You and Maria have made valid comments. For example, when we dated the Fire Clay tonstein we had stratigraphic and geochemical controls on its correlations in the central Appalachian Basin. Thus, we were positive that when we dated it, we dated all the correlatives in KY, WV, VA, and TN (see Lyons et al., An Appalachian isochron: A kaolinized Carboniferous air-fall volcanic-ash deposit (tonstein), Geol. Soc. America Bull., 1992, 104, 1515-1527).
I think it is better to distinguish the terms DATE and AGE as geochronologists do. A date is just a NUMBER you get in the lab regardless of what isotopic system has been used, and for transforming this number (date) into an age you require to attach a geological significance to this number. I consider your question is not about acquiring a date for a tephra layer (which can be done using different geochronological methods bearing different precisions/accuracies). The discussion however is about using a date as a meaningful geological age for its upper/lower beds. I think your question was that can we use the tephra’s date to determine the age of the strata? That is not an easy task given the complicated nature of geologic environment as some of contributors mentioned above. So, it is not about the date’s numerical precision/accuracy. (I should note that, I am well aware of how analytical precisions/accuracies can affect our interpreting geological age).
Regarding the dating of a tephra/granite/dyke, and considering that all are magmatic, I am still sure that geochronologists will be more doubtful about the tephra’s age, unless it is deposited in an entirely volcanic environment (a purely fallout ash)!
Regarding the xenocrysts we should keep this in our mind they also keep invaluable information that can shed light on our understanding about the geological processes.
Let’s think about an example;
Suppose your tephra is not deposited from a homogenous volcanic ash and its materials came from different sources (e.g. reworked), but it has only one population of nice and fresh feldspars (e.g. sanidine), how about if they are the minerals coming from a proximal source? Suppose other minerals came from distal sources are weathered or ugly which usually are not picked for dating. Then, if you date the feldspars you get only a number (date) for them. How about if I date zircons in your tephra and they show an age spectra from diverse sources? So, please do not call the xenocrysts troublemaker. I love xenocrysts as well as fresh and nice zircons, and I prefer to do different dating techniques to get a better age.

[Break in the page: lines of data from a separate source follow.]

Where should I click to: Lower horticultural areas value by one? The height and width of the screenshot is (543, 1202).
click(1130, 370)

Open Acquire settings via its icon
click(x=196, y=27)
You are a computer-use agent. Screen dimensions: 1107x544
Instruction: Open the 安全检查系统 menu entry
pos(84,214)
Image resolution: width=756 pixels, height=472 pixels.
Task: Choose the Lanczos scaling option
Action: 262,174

When we worked on the Fire Clay tonstein, we did counts of the minerals (n = 1,000) in the residuum from HF digestion, particularly the volcanic quartz, which gives one a good idea how pure the tephra is. Thus, if there are 95% volcanic quartz and 05% detrital quartz in the residuum we knew that it was reasonably pure. For example, see: An Appalachian isochron: A kaolinized Carboniferous air-fall volcanic-ash (deposit). Lyons et al., Geol Soc. America Bull., 1992, 104: 1515-1527.
We used two dating methods for the Fire Clay tonstein. For the 40Ar/39Ar single-crystal sanidine date we got 311.5 +-1.3 m.y (1 sigma, n = 11). For the 206Pb/238U we got a date of 314.6 +-0.9 (2 sigma), for the 207Pb/235U we got a date 314.2 +- 1.3, and for the 207Pb/206Pb we got a date of 312.9 +-9.5. We considered the 206Pb/238U date of 314.6 +- 09, which is the most precise of the dates, to be the closest estimate of the true age of the Fire Cay tonstein. The difference between the mean Ar40/Ar39 sanidine date and the U/Pb zircon dates may be due to inaccuracies in the 40Ar and 238U decay constants or other factors, such as the loss of Ar from the sanidine. See: Radiometric ages of the Fire Clay tonstein (Pennsylvanian (Upper Carboniferous) Westphalian , Duckmantian) A comparison of U/Pb zircon single-crystal plateau ages, and 40Ar/39Ar sanidine single-crystal plateau ages. Int. J. Coal Geology, 2006, 67: 259-266.
Rasoul, you have raised a valid point on the difference between date and age. Thank you. Best wishes, Paul.